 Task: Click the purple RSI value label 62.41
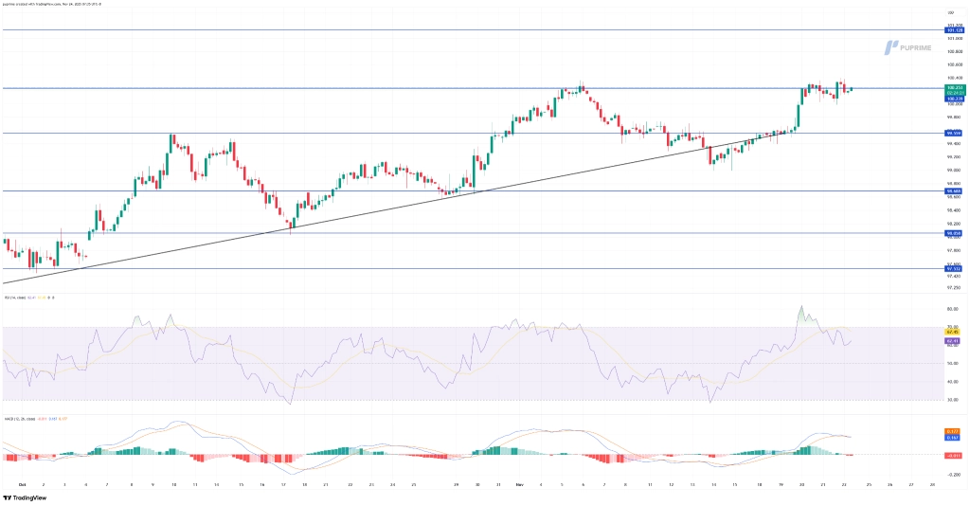point(954,340)
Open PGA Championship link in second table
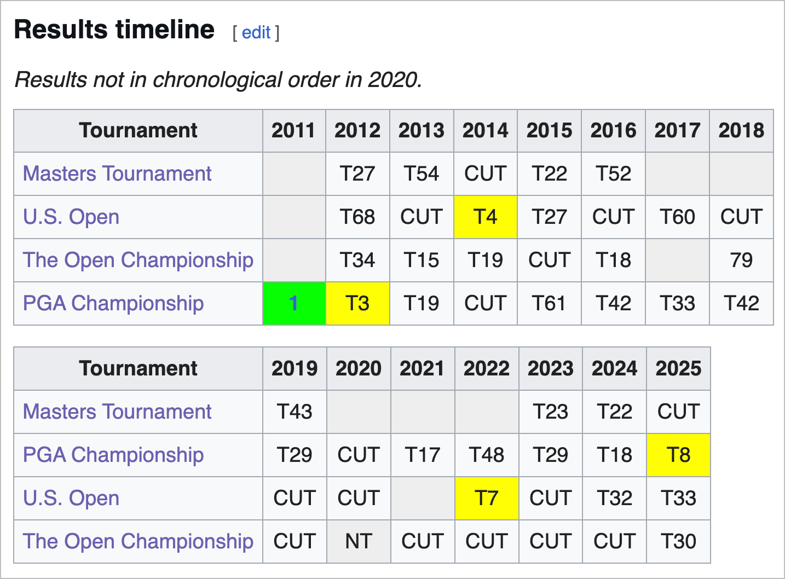The image size is (785, 579). [113, 455]
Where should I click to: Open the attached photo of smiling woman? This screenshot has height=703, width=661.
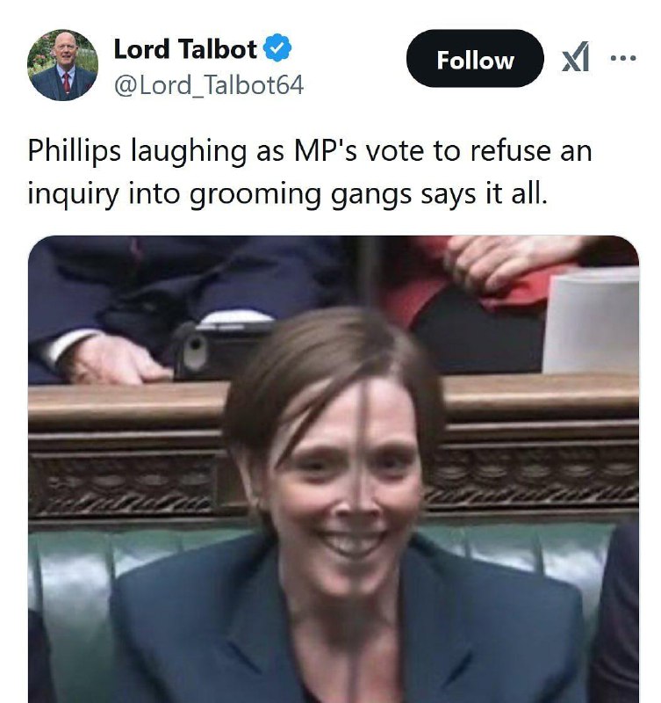[x=334, y=469]
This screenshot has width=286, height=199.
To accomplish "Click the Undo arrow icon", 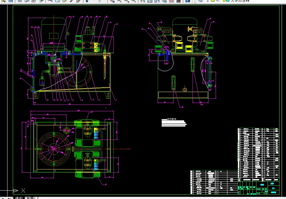I will [87, 1].
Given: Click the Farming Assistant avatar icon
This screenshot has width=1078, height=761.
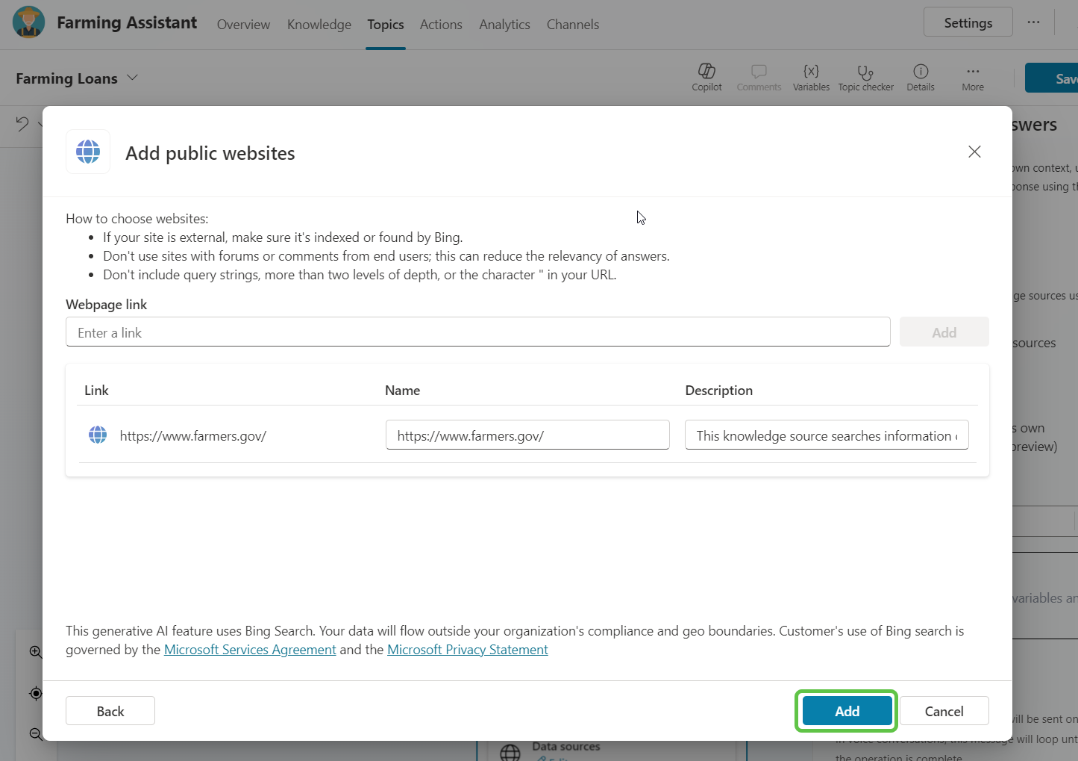Looking at the screenshot, I should (29, 23).
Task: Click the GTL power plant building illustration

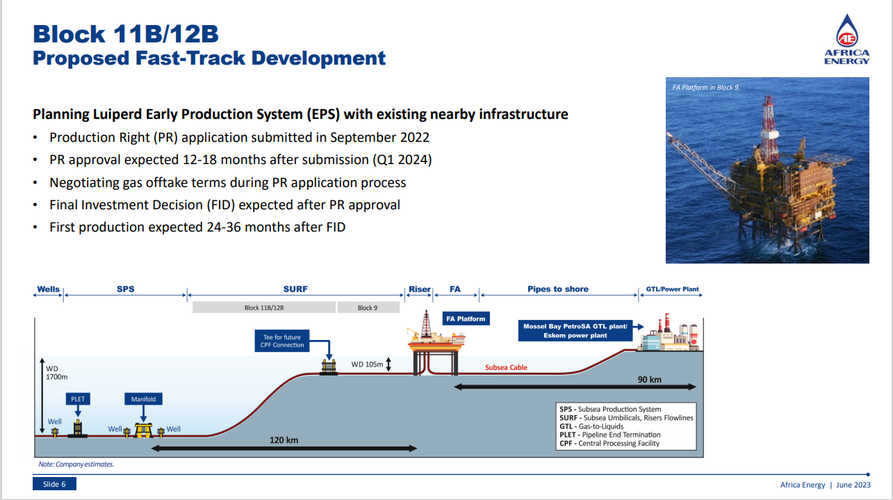Action: point(667,335)
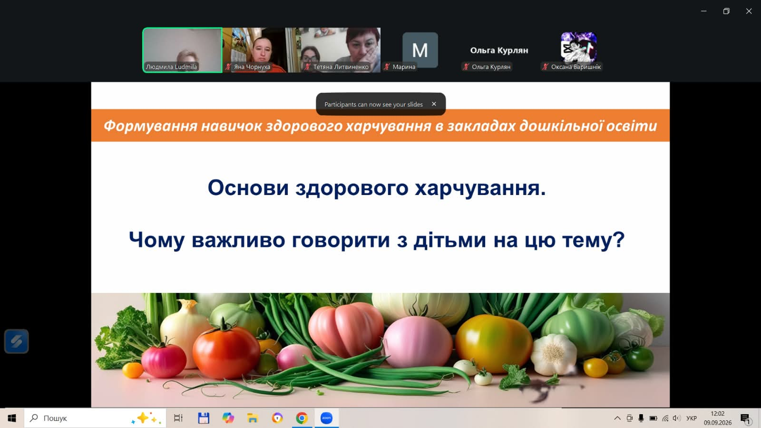The height and width of the screenshot is (428, 761).
Task: Switch to Google Chrome on the taskbar
Action: tap(302, 418)
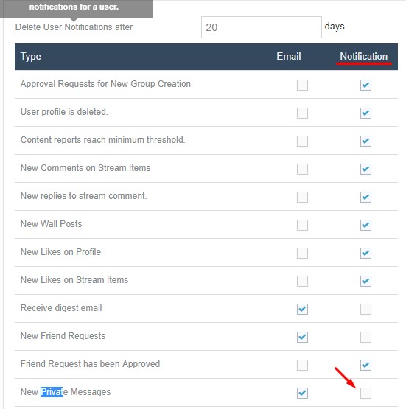This screenshot has height=409, width=406.
Task: Enable Email for New Comments on Stream Items
Action: (302, 169)
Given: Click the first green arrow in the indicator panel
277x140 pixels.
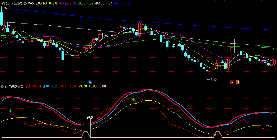Looking at the screenshot, I should (x=11, y=111).
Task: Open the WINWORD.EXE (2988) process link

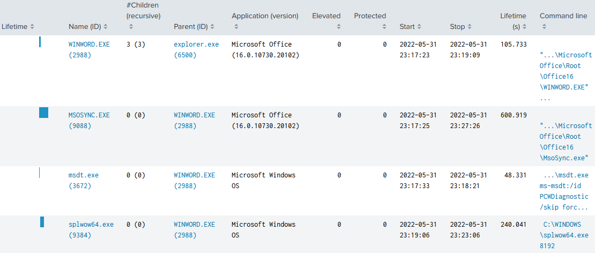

━━━━

▶ [TASK REQUIREMENTS]: Using the records above, copy exactly and only the lines from the line with "277x140 pixels." through the end, both included; leave every picture out.

▶ [REPLY TO THE TASK]:
277x140 pixels.
Looking at the screenshot, I should (x=11, y=111).
Task: Open the WINWORD.EXE (2988) process link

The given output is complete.